Now we can start making some cool stats 💻 top **n messages** from conversation 📖

In [None]:
import re
from itertools import islice


file = open(filename, 'r', encoding='utf8')

msg_json = json.load(file)

# Count every word

messagesAll = {}

for i in msg_json['messages']:
    try:
        tmp = []
       # tmp = re.findall(r"[\w']+", i['content']) not sure which is better 😶
        tmp = i['content'].split()
        for word in tmp:
            if word in messagesAll:
                messagesAll[word] += 1
            else:
                messagesAll[word] = 1
    except Exception:
        pass

sortedAll = sorted(messagesAll.items(), key=lambda kv: kv[1], reverse=True)

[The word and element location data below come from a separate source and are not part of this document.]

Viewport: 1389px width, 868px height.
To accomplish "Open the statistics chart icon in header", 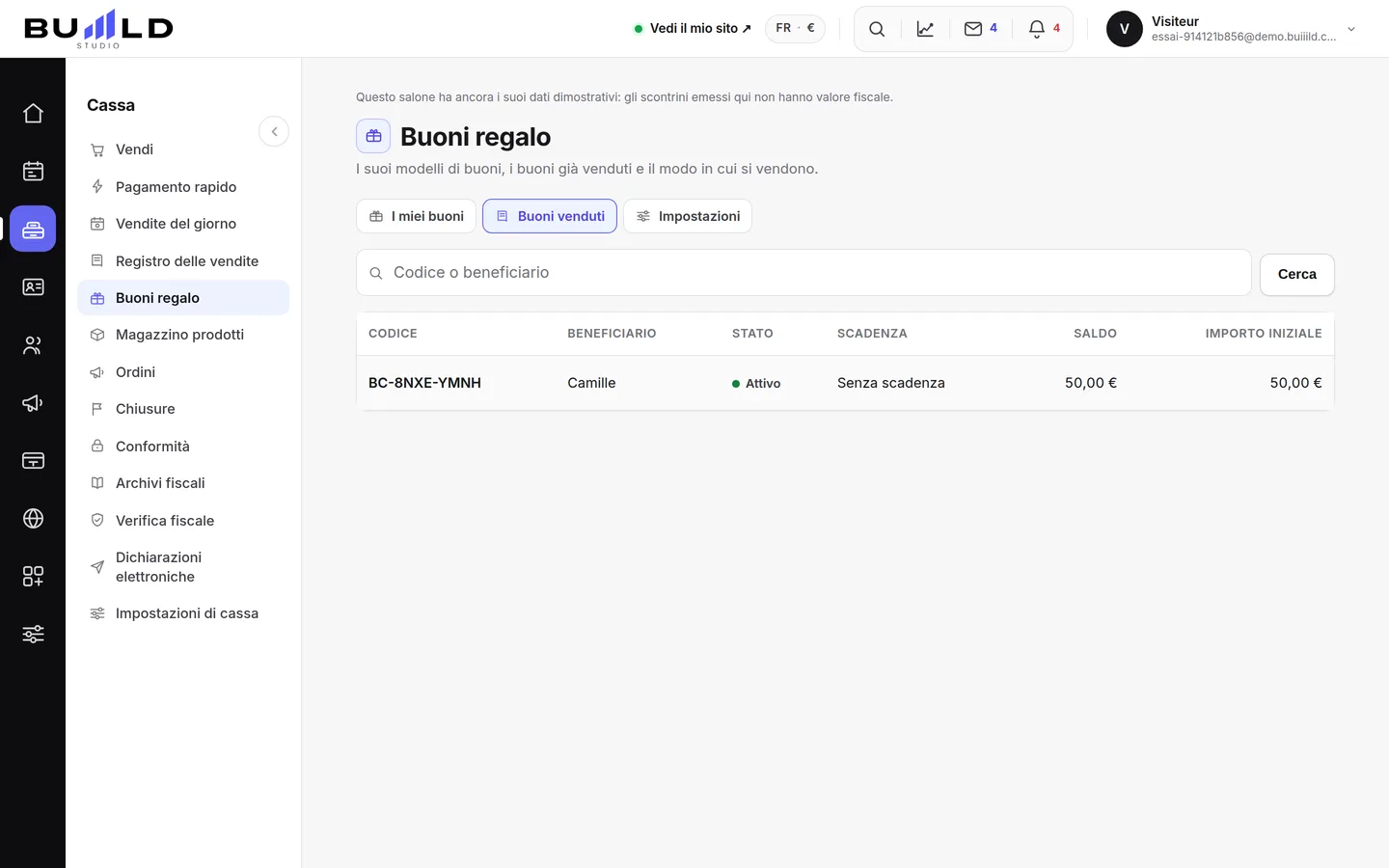I will point(925,29).
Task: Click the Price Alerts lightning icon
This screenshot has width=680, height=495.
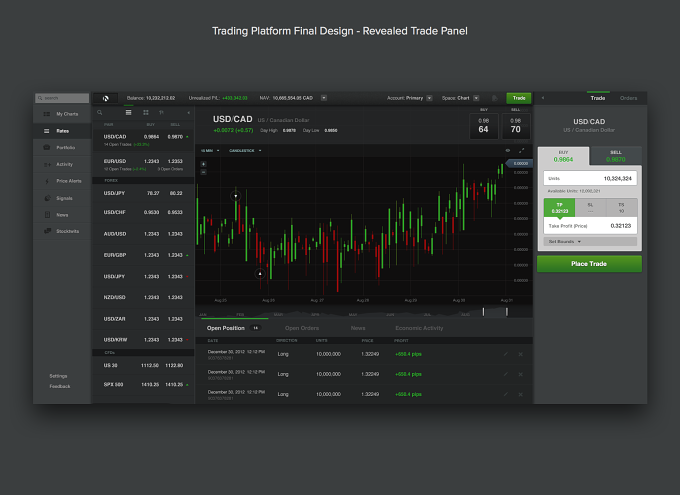Action: (x=47, y=181)
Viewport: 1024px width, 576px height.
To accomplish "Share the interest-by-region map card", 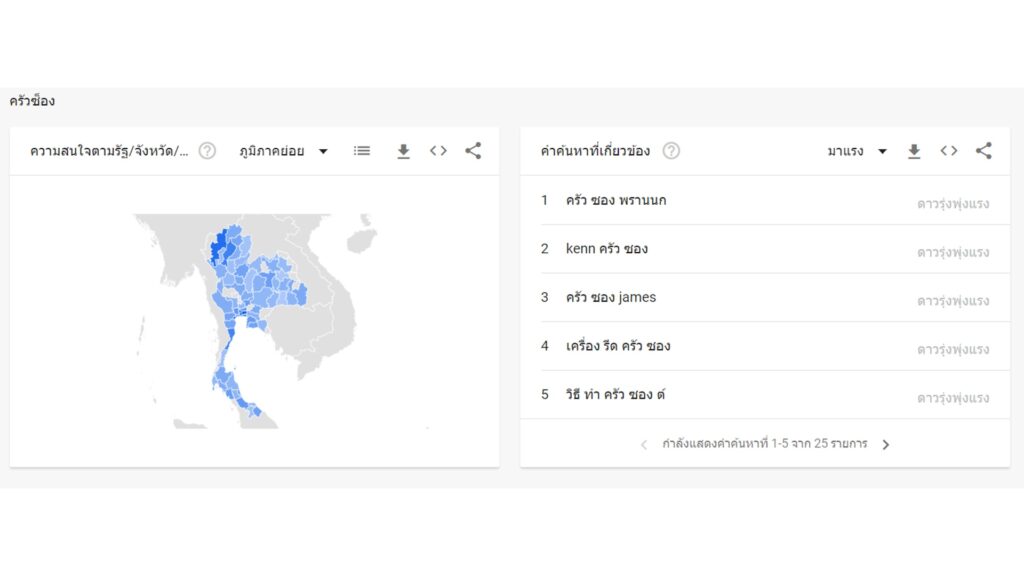I will click(x=473, y=151).
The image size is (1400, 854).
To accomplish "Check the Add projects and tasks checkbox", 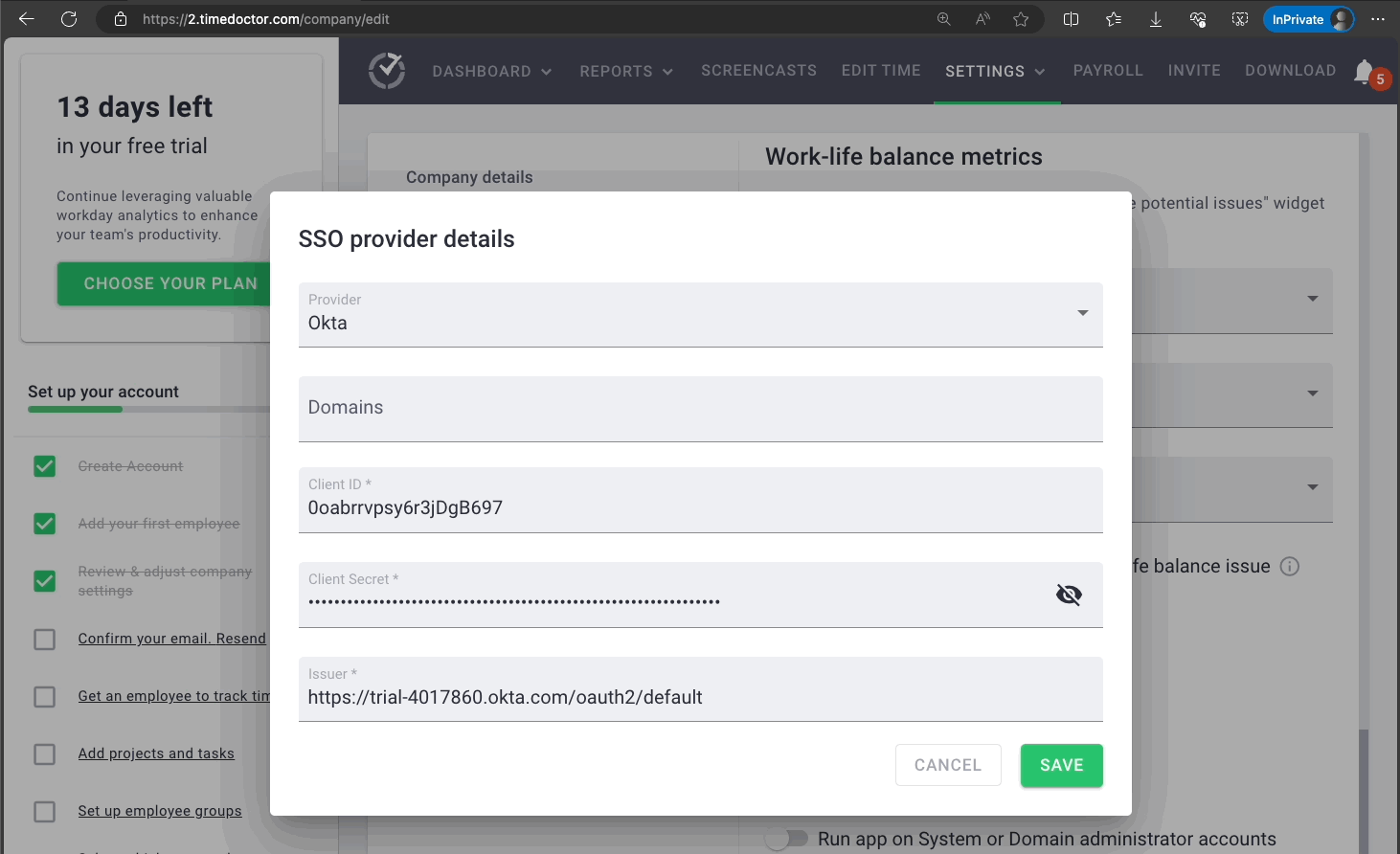I will [45, 753].
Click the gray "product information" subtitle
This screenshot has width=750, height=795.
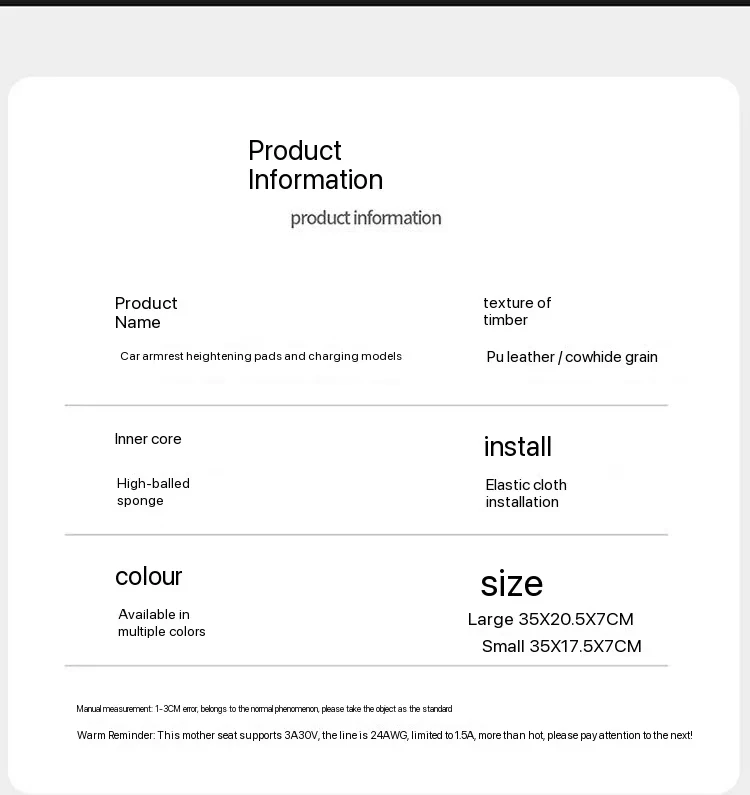click(x=365, y=218)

def first_n_from_iterable(n, iterable):
    """Return first n items of the iterable as a list"""
    return list(islice(iterable, n))

def get_top_messages(dict_msgs, n=10):
    """Return first n messages of dict"""

    print('\nTop {} :\n'.format(n))
    for key in first_n_from_iterable(n, dict_msgs):
        print(key)
        
get_top_messages(sortedAll, 5)

#TODO Top messages per month / year 📆 and create dictionary with month and total messages.

In [None]:
import datetime

messages_per_month_dict = {}
user_messages_per_month = {}

def get_messages_per_month():
    for i in msg_json['messages']:
        date = str(datetime.datetime.fromtimestamp(float(i['timestamp'])).strftime('%Y-%B'))
        sender = i['sender_name']
        
        if date in messages_per_month_dict:
            messages_per_month_dict[date] += 1
        else:
            messages_per_month_dict[date] = 1
        
        if sender in user_messages_per_month:
            if date in user_messages_per_month[sender]:
                user_messages_per_month[sender][date] += 1
            else:
                user_messages_per_month[sender][date] = 1
        else:
            user_messages_per_month[sender] = {}
            user_messages_per_month[sender][date] = 1
        
        
get_messages_per_month()

Top 5 per sender #TODO group chat 💥 

In [None]:
user_word_counts = {}
sorted_user_word_counts = {}

for i in msg_json['messages']:
    try:
        tmp = []
       # tmp = re.findall(r"[\w']+", i['content']) # dont know which is better
        tmp = i['content'].split()
        sender = i['sender_name']
        
        if sender not in user_word_counts:
            user_word_counts[sender] = {}
        
        for word in tmp:
            if word in user_word_counts[sender]:
                user_word_counts[sender][word] += 1
            else:
                user_word_counts[sender][word] = 1
    except Exception:
        pass
    
for user in user_word_counts.keys():
    sorted_user_word_counts[user] = sorted(user_word_counts[user].items(), key=lambda kv: kv[1], reverse=True)
    
def get_top_messages_per_sender(dicts, n=10):
    """Return first n messages per sender"""
    
    for sender in dicts.keys():
        print('\nTop {} from : {}'.format(n, sender))
        for key in first_n_from_iterable(n, dicts[sender]):
            print(key)

get_top_messages_per_sender(sorted_user_word_counts, 5)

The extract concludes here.